Record extracts Start Marker

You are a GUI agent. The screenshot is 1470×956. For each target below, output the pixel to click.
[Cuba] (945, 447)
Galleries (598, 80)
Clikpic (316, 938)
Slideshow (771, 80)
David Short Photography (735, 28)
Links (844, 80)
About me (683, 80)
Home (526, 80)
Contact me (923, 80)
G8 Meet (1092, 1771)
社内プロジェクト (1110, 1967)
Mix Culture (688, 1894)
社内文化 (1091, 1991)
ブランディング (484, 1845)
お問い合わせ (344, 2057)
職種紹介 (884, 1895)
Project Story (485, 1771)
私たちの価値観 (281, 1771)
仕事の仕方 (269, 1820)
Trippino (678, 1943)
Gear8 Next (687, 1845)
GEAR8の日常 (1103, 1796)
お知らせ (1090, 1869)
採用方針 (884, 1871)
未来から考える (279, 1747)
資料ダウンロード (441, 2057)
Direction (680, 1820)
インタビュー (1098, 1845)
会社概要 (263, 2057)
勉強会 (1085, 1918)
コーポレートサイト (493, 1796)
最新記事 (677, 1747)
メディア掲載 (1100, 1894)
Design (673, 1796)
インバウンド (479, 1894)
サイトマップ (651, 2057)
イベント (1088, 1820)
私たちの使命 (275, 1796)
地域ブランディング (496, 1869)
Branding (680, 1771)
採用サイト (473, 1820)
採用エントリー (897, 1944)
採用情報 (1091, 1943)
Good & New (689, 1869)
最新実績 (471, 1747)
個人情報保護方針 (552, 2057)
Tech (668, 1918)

Record extracts End Marker
Record extracts Start Marker

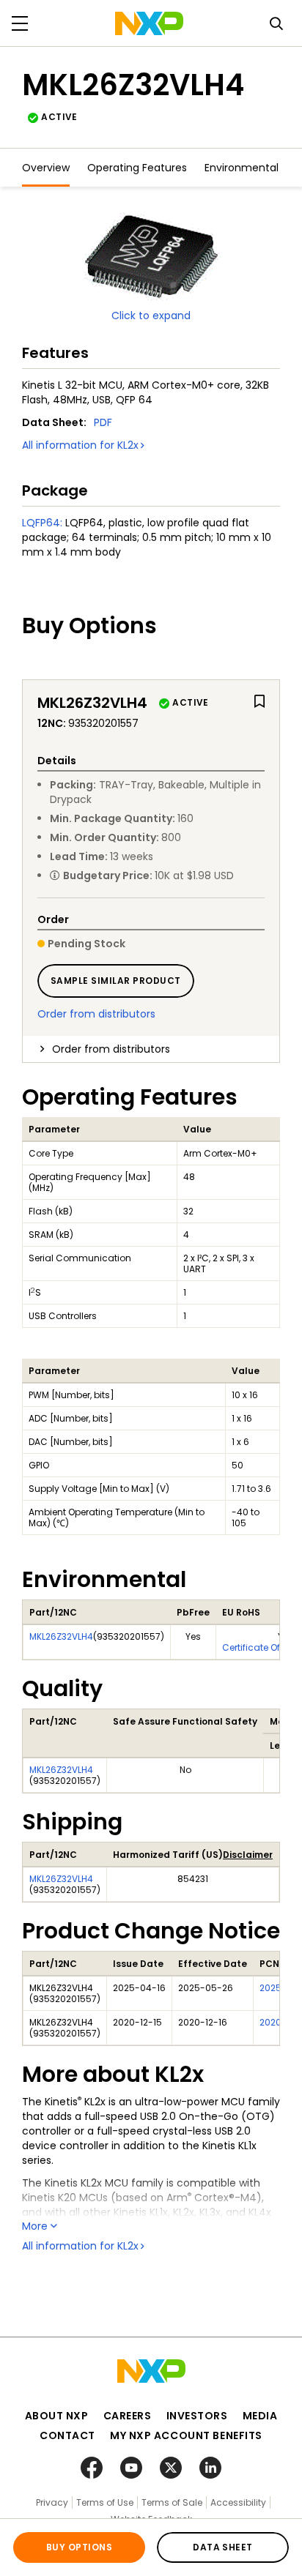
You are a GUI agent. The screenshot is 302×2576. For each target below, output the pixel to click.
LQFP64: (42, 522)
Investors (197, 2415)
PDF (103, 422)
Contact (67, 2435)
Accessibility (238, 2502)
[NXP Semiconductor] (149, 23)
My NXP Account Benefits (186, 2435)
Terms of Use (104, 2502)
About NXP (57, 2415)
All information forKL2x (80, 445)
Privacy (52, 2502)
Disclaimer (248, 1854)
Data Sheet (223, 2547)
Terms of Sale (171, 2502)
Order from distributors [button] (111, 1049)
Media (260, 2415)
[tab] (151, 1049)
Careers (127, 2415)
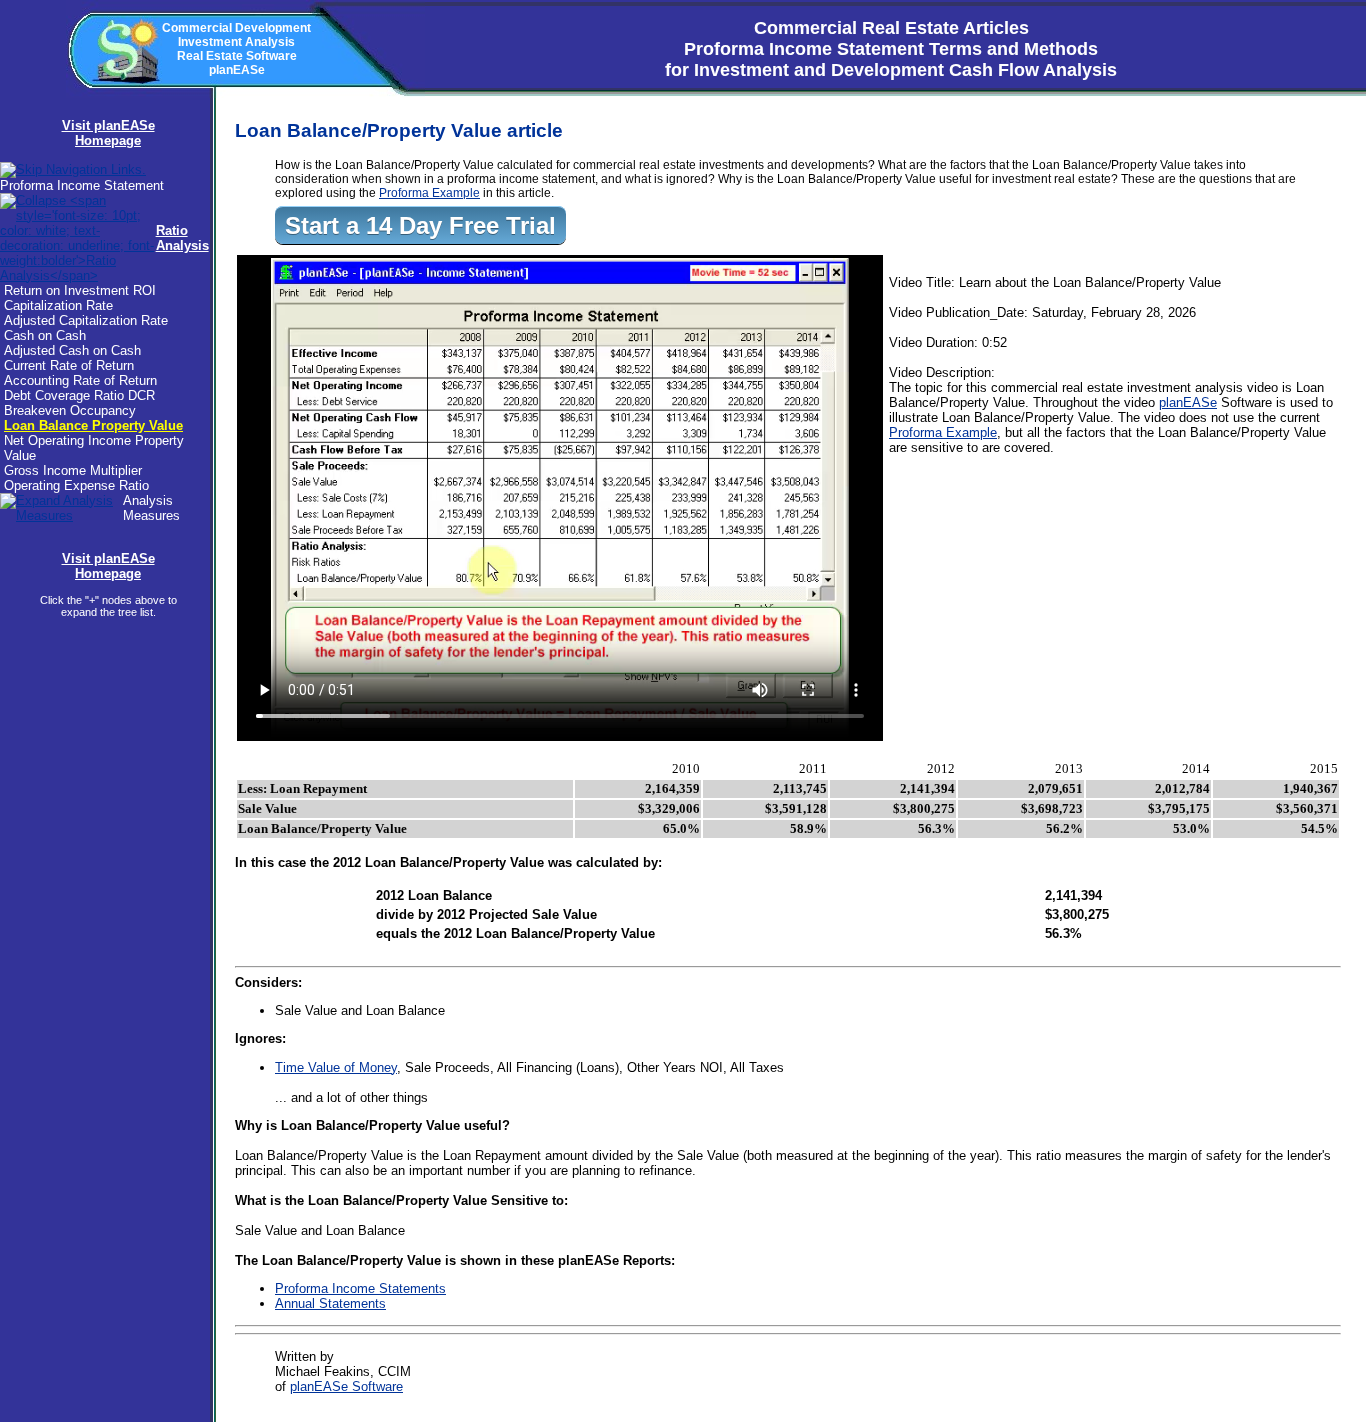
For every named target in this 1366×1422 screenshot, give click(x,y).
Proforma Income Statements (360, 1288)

Record extracts End Marker

• **The problem**: A word-for-word copy of the lines above from the one with "社内プロジェクト (1110, 1967)" through the one with "Branding (680, 1771)", inclusive, is the only output wanted.

• **Response**:
社内プロジェクト (1110, 1967)
Mix Culture (688, 1894)
社内文化 (1091, 1991)
ブランディング (484, 1845)
お問い合わせ (344, 2057)
職種紹介 (884, 1895)
Project Story (485, 1771)
私たちの価値観 (281, 1771)
仕事の仕方 (269, 1820)
Trippino (678, 1943)
Gear8 Next (687, 1845)
GEAR8の日常 (1103, 1796)
お知らせ (1090, 1869)
採用方針 (884, 1871)
未来から考える (279, 1747)
資料ダウンロード (441, 2057)
Direction (680, 1820)
インタビュー (1098, 1845)
会社概要 (263, 2057)
勉強会 (1085, 1918)
コーポレートサイト (493, 1796)
最新記事 (677, 1747)
メディア掲載 (1100, 1894)
Design (673, 1796)
インバウンド (479, 1894)
サイトマップ (651, 2057)
イベント (1088, 1820)
私たちの使命 (275, 1796)
地域ブランディング (496, 1869)
Branding (680, 1771)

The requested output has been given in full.